他摸了摸她的臉頰,低聲道,“懷着孕要小心,不然叫安西陪你去。”那個逐漸長大的孩子,到底是他的親骨肉,這樣的感覺之於顧睿是陌生而隱晦的。
無憂微微的笑,眼睛如月牙,“不用了,我朋友會照顧我的。”
顧睿點點頭,他轉身下樓了,無憂赤着腳踩在臥室的地毯上走到窗邊,看着停着的黑色世爵緩緩的駛出別墅的大門,脣上的笑容愈發的深了。
她心情極好的找了一身寬鬆舒服的衣服換上,鞋子也是穿的顧睿媽媽特意準備的平底鞋,柔軟舒適度很高,挽着長髮,提了一個挎包就下樓了,林媽沒早上都會按時的準備早餐。
“太太今天要出去嗎?”
“是啊,晚上可能不會回來吃晚飯了。”無憂笑着道。
和她約的是兩個高中時候認識的兩個朋友,是一對情侶,她還沒有吃完林媽給她煮的面手機就響了,她看了眼號碼,臉上漾出笑容,語調很輕快的道,“大鐵,我吃完早餐就出門了,你們到了嗎?”
“無……無憂。”電話那頭的男人因爲是北方出生,人長得牛高馬大而且聲線也特別的粗獷,平常說話都是直接豪爽的,像這樣吞吞吐吐無憂還是第一次碰到,“怎麼了?是不是出什麼事了?”
她想了想可能,便道,“是不是你們臨時有事不能去了?沒關係啊我們可以下次約……”
“無憂,”那邊急急的打斷了她的話,大鐵的氣息很沉重,無憂心細,從他紊亂的呼吸就能判斷他現在很糾結。
男人小心翼翼的問道,“你是京城戰墨謙的女兒……是這樣的吧?”
無憂不自覺的把手裡的筷子放下,蹙着眉心,“是啊,怎麼了?”她是戰家二小姐這是所有人都知道的事情,但是她在學校一貫很低調,大家雖然知道,但也很少會提起。
戰家在京城的地位一般人甚至不敢輕易提起。
“無憂,你能不能幫幫我們……”大鐵的語速一下就變得很快了,“我知道你最近結婚又懷孕了很辛苦,可是我真的找不到其他的辦法了……無憂,我求求你幫幫我們……”
“到底怎麼了你說清楚,”無憂一頭霧水完全不懂,前幾天打電話的時候不是還好好的,怎麼一下就好像天都塌下來了,“你彆着急,有什麼事我都會幫你的,你慢點說,還是我現在過來你們當面跟我說?”
大鐵之所以綽號大鐵,她認識他這麼久也沒見他這麼低聲下氣連用了幾個求字,“是不是包子出事了?”

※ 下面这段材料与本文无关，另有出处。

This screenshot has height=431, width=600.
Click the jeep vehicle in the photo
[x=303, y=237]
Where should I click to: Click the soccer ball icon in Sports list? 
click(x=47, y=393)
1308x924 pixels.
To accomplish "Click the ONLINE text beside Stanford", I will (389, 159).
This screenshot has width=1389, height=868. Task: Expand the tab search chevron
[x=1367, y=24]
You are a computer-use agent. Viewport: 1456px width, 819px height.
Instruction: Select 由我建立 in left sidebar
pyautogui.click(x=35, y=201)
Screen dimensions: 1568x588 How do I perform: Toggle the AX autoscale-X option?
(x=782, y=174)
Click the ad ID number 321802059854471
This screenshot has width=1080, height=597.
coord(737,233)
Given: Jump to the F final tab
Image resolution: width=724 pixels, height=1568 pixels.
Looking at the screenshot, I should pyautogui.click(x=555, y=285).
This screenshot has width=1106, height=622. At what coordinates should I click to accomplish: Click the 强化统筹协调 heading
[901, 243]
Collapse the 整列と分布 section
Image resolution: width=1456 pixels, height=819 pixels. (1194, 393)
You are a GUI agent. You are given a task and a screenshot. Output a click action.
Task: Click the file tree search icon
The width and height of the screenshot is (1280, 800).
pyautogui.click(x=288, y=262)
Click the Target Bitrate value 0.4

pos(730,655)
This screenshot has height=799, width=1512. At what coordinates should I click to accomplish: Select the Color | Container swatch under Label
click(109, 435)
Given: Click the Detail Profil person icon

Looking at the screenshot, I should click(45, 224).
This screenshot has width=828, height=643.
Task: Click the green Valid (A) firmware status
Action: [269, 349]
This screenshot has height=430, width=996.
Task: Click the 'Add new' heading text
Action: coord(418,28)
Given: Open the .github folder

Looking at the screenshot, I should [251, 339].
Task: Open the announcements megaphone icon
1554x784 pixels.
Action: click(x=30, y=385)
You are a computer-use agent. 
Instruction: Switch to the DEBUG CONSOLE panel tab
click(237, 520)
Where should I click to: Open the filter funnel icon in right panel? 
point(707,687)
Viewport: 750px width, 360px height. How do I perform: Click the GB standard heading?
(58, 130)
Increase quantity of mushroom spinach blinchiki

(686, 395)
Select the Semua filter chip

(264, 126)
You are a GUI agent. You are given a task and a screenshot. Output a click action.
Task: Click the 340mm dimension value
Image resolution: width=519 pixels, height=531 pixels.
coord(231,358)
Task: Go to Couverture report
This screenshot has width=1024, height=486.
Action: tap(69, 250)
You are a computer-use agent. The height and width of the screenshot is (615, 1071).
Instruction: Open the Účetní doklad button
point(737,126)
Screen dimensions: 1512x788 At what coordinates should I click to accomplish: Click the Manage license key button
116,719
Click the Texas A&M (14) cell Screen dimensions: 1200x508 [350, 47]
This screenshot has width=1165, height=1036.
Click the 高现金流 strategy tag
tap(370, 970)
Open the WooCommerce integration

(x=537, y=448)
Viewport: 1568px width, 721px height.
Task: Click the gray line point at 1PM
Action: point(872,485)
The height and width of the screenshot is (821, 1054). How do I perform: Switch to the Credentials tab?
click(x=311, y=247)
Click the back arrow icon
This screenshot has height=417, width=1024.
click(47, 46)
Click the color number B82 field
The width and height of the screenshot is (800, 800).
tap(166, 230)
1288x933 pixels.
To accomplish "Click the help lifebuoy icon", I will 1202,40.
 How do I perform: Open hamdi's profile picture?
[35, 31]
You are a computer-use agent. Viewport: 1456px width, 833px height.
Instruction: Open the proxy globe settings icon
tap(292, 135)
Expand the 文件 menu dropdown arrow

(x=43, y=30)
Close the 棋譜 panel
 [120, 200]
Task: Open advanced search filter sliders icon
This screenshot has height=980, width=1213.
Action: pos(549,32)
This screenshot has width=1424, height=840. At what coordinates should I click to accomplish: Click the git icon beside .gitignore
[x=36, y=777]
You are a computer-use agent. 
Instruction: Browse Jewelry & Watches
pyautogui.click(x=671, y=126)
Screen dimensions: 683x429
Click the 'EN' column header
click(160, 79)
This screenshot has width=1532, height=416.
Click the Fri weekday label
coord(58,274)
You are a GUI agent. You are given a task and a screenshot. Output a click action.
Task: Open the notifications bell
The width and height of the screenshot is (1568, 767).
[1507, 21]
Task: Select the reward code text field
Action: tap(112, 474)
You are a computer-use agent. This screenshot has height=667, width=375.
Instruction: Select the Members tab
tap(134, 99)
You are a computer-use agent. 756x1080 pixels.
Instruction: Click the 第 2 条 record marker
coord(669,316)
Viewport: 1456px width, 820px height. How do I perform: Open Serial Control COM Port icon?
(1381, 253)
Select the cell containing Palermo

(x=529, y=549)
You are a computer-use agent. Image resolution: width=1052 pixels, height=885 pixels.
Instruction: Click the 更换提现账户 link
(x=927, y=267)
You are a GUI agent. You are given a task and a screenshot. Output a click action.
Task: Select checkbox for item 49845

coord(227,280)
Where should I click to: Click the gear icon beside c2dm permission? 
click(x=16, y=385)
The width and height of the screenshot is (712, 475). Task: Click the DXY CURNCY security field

“她不見了……一個晚上沒有回來,我怕是他們把她帶走了,無憂,你爸爸是戰墨謙,你能不能讓他幫忙找找?”
無憂敏銳的捕捉到幾個詞,他們……
她一邊打電話一邊往外走,“我現在出來了,你在我們約好的地方等我,我馬上就到,你別慌,不管是誰帶走了包子,我都會把她找回來。”
如果不是她哥哥不在Z國,驚動爸爸的話動靜會鬧得太大。
無憂上車,從她嫁過來之後,顧澤夫妻從德國專門定製了一輛跑車給她,顧睿也把原本給他開車的司機也讓給她了。
二十分鐘後,她就到了之前約好的甜品店,才一腳踏進門,一個身高將近一米九的魁梧高大的男人就不知道從哪個方向衝了過來,一把抓住了她的手腕,急急的喊道,“無憂……”
他抓着她的手很緊,緊到彷彿她是他唯一的救命稻草。
無憂擰眉,“出什麼事了?”
她的腹部微微的聳起,雖然穿的很寬鬆但是隱隱能看出來,男人的眼睛裡佈滿了血絲,嘴脣也乾乾的,身形高大的男人低聲下氣的求着她,“她一定是被他們帶走了…無憂,昨晚她下課的時候我應該去接她的,我去接她的話她就不會失蹤一個晚上了,你幫我找她,無憂你要幫幫我們。”
無憂只能反手握住他的手,用這樣的動作給他安慰,平復他的心情,“我說了不管是誰帶走了她我都會幫你把她找回來……你告訴我到底出什麼事了?”
他們是高中時候的同學,她知道他們感情多好,小城市裡小資家庭到京城唸書的小戀人,真真正正的青梅竹馬,從年幼相愛到年老。
“一個月前她去西餐廳做兼職……被一個家裡很有背景的公子哥看上了,他要包子陪他喝酒,包子不願意還發脾氣了……後來那個公子哥一直纏着她要追求她,前幾天他還叫人來放狠話說在京城這個地方,他們想玩死我們只是兩根手指的事情……昨天下午她就不見了,我找了很久,我到處都找遍了。”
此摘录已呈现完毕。